Goal of the exercise:
Skip the pictures and restate, word for word, the lines from the one containing "Where should I" to the end of the data below.

Source material:
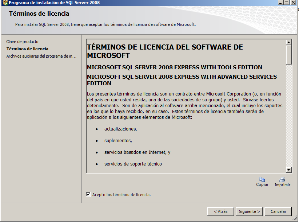
Task: Continue with the "Siguiente >" button
Action: [x=250, y=211]
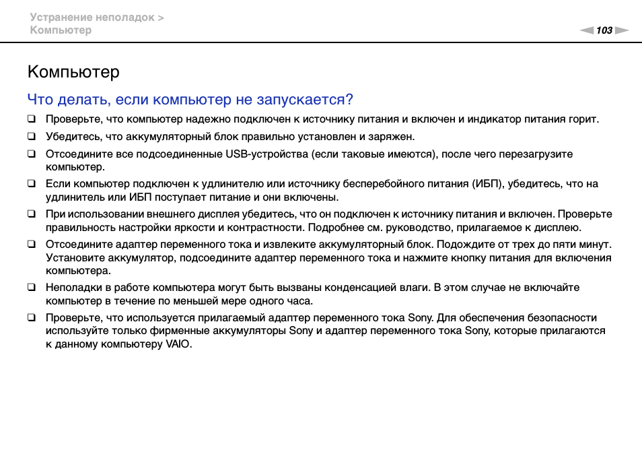
Task: Click the Компьютер breadcrumb in header
Action: coord(61,30)
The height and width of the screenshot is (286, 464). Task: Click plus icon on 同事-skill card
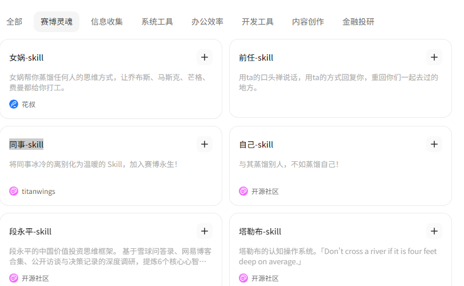[205, 144]
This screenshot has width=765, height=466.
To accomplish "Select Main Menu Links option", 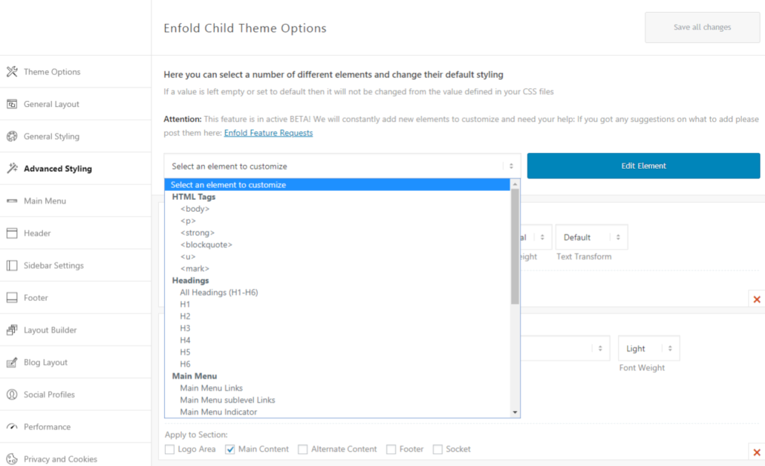I will (x=211, y=388).
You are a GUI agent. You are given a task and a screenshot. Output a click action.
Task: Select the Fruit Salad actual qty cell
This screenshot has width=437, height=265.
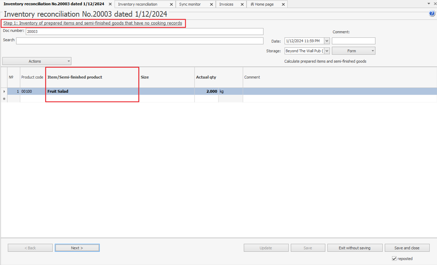[206, 91]
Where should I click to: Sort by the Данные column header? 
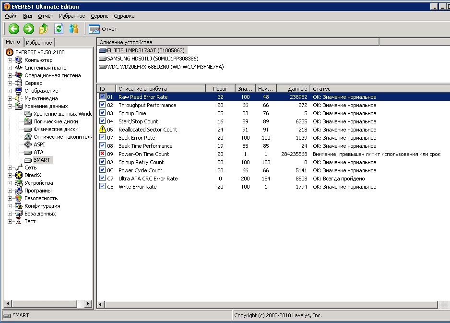(294, 88)
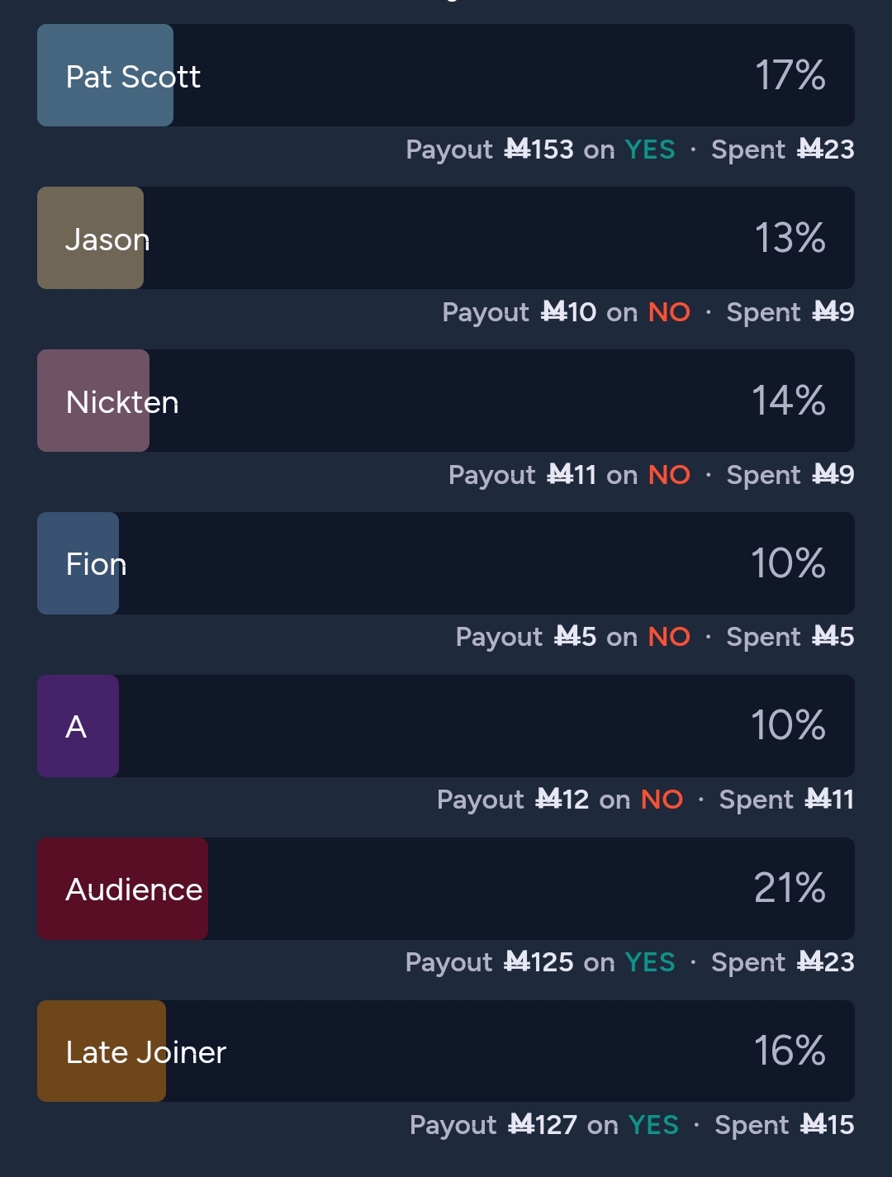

Exercise solution:
Where should I click to: Sort by the Данные column header? 
(294, 88)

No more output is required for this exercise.